A few months ago I stopped having therapy because I felt I had stabilised myself enough to navigate life without it. For the time being, anyway. 

I'm sure the counselling helped me but I couldn't tell you how and I've chosen not to look deeply into it. For someone who is usually pretty analytical this is perhaps an interesting decision but I knew that I didn't want to be second-guessing my counsellor, Sue, or mentally cross-referencing stuff that I'd researched while we were talking.

And talk was what we mostly did, with Sue suggesting hardly any specific tools for me to try. One that she did recommend was finding a happy place to visualise, somewhere that I could be out of the moment for a moment to calm disruptive thoughts. (Something like this.)

Surprisingly, I found that I couldn't conjure anywhere up inside my head. That's when I realised that I've always had difficulty seeing with my mind's eye but never called it out. If I try to imagine even my closest family, all I get is a kaleidoscope blur of features. I did look into this and found a condition called Aphantasia.

I wondered what I could do instead and came up with the idea that if I could locate a somewhere that was everywhere then I'd always be able to find it. After a bit of consideration I settled on trees. Most places I'm likely to be, even those which are heavily urbanised, will have some trees in the vicinity.

Now, early on a Saturday morning, I walk for an hour or two and along the way choose a tree to stand under. I look up at the branches and try to find paths through the canopy to the sky. I have post-rationalised this as a metaphor for moving from where I am to a future which is clearer, with fewer constraints and more opportunities.

I take a photo or two of that view, and sometimes also an arresting aspect of the immediate surroundings, Today, one year after I started, I have over 130 pictures on my phone in a folder called, simply, Trees. 

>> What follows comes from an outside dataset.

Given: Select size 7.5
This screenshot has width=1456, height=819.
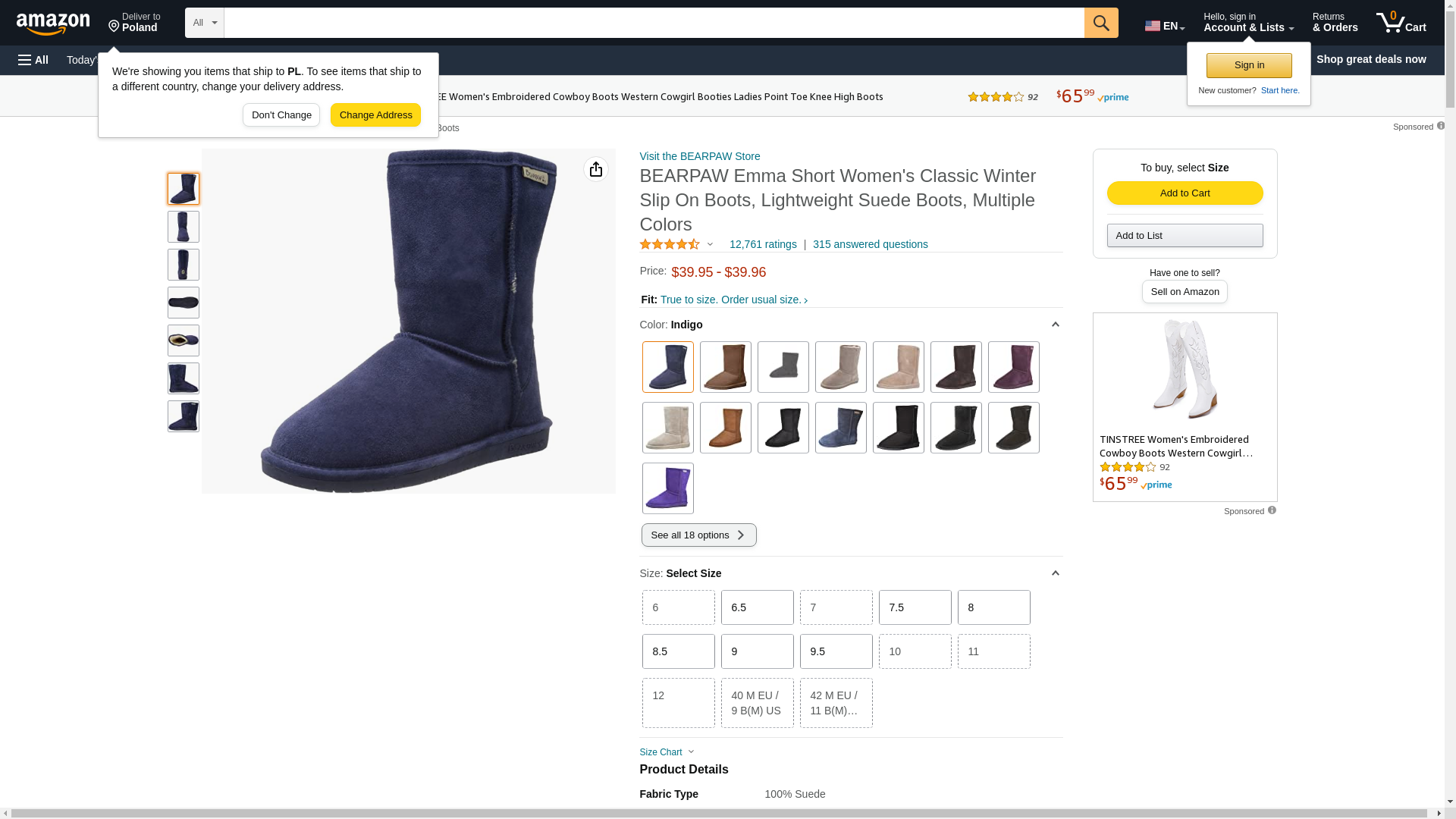Looking at the screenshot, I should coord(915,607).
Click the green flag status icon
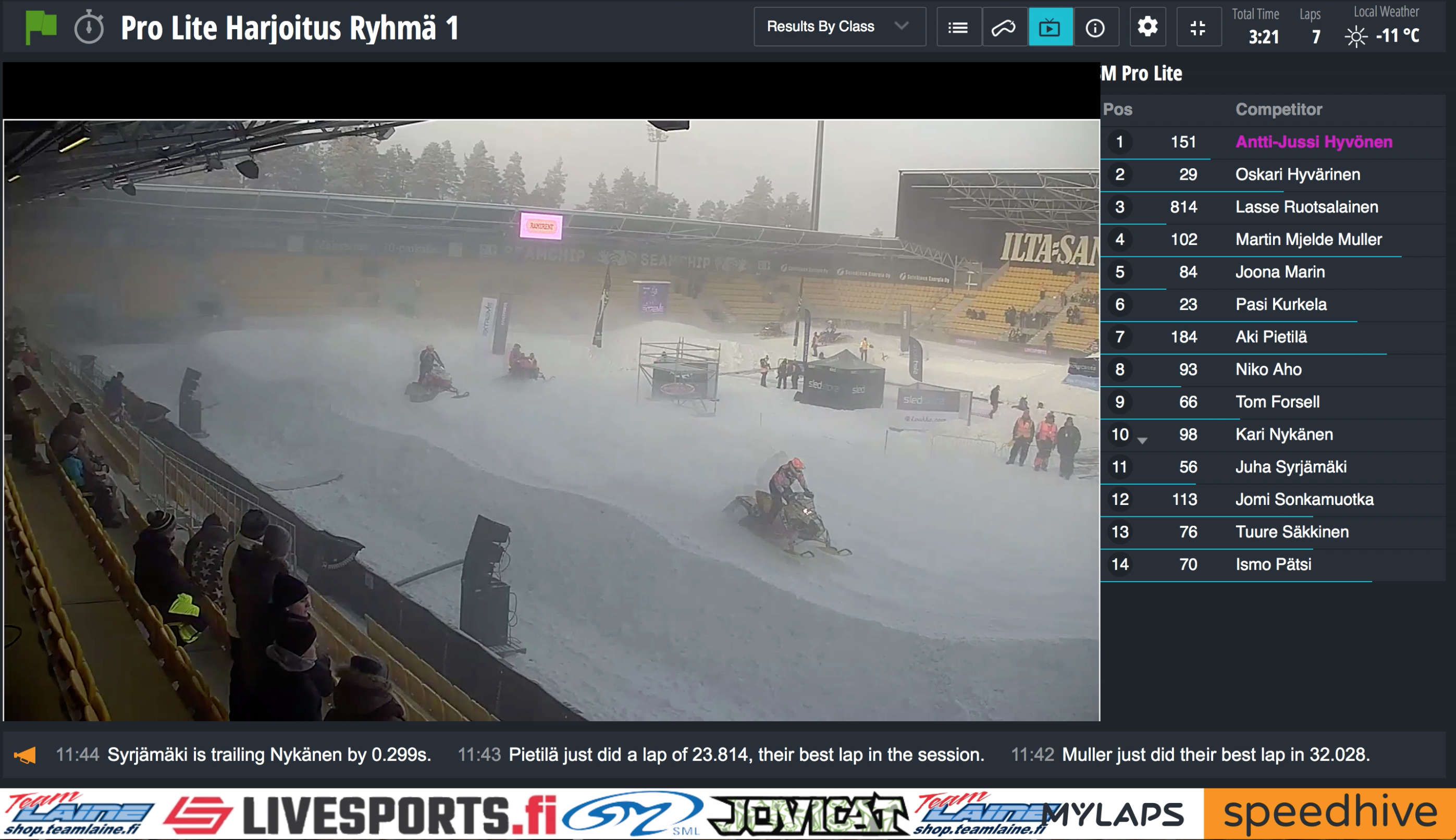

The weekly cycle is helpful and balancing for me and, if I feel the need and I can't get to a real tree, I can take my phone out and lose myself there for a few minutes. I've also set my phone background to one of the early images and so I get a little top-up every time I open it. 

 --00--

This week there was a huge round of redundancies at my work. My job is safe but, as you can probably imagine, it's not a happy place to be right now. Fortunately I have somewhere else, my own curated arboreal not-a-happy-place, to escape to when I need it.

Comments

  1. Some of the best engineers and people I trust the most have Aphantasia and I find it facinating. Because they do not have a mental picture they tend to plan and test things out. I am the opposite. I can sit down with just a canvas and start painting from my imagination. It makes me an amazing improvisor, but people often say my style is "ready, fire, aim". Not true. My style is machine gun firing with constant adjustment, but because I already have a clear picture in my head, others have trouble seeing the plan or keeping up unless I make an effort to externalize it. The fact you HAVE to externalize it makes it an asset that can help you. People like me on the other end of the spectrum can do a huge amount with very little due to improvising, but we make more mistakes as a result. I just was hoping this might help. Layoffs are a no win situation. They harm and even kill people, and they do not even help companies with any of their goals long term (according to the studies that have been done). I am sorry that your company is going through that process and I really wish this trend would die or a law would pass that makes it so expensive to lay people off that it isn't seen as a temporary way to bump stock anymore.